**Exercise details**
Repeat every record exactly as given.

(Stored records)
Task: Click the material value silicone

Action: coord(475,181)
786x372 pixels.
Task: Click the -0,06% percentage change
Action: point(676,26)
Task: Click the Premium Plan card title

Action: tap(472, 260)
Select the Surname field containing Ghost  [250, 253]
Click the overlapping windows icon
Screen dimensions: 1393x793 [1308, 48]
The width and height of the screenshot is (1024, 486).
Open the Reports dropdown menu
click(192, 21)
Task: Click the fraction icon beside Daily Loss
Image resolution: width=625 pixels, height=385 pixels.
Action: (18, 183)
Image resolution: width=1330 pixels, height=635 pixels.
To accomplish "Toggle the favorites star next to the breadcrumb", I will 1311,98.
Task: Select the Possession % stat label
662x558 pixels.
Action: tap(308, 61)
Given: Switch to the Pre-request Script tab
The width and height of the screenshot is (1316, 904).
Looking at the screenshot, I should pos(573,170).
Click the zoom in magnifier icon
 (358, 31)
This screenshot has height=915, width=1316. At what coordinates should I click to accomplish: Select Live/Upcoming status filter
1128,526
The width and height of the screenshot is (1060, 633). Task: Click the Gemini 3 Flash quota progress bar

**Solution to this exercise**
Task: Click the material value silicone

Action: coord(475,181)
786x372 pixels.
Task: Click the -0,06% percentage change
Action: point(676,26)
Task: Click the Premium Plan card title

Action: tap(472, 260)
Select the Surname field containing Ghost  [250, 253]
Click the overlapping windows icon
Screen dimensions: 1393x793 [1308, 48]
The width and height of the screenshot is (1024, 486).
Open the Reports dropdown menu
click(192, 21)
Task: Click the fraction icon beside Daily Loss
Image resolution: width=625 pixels, height=385 pixels.
Action: (18, 183)
Image resolution: width=1330 pixels, height=635 pixels.
To accomplish "Toggle the favorites star next to the breadcrumb", I will 1311,98.
Task: Select the Possession % stat label
662x558 pixels.
Action: tap(308, 61)
Given: Switch to the Pre-request Script tab
The width and height of the screenshot is (1316, 904).
Looking at the screenshot, I should pos(573,170).
Click the zoom in magnifier icon
 (358, 31)
This screenshot has height=915, width=1316. At what coordinates should I click to accomplish: Select Live/Upcoming status filter
1128,526
The width and height of the screenshot is (1060, 633). Task: Click the Gemini 3 Flash quota progress bar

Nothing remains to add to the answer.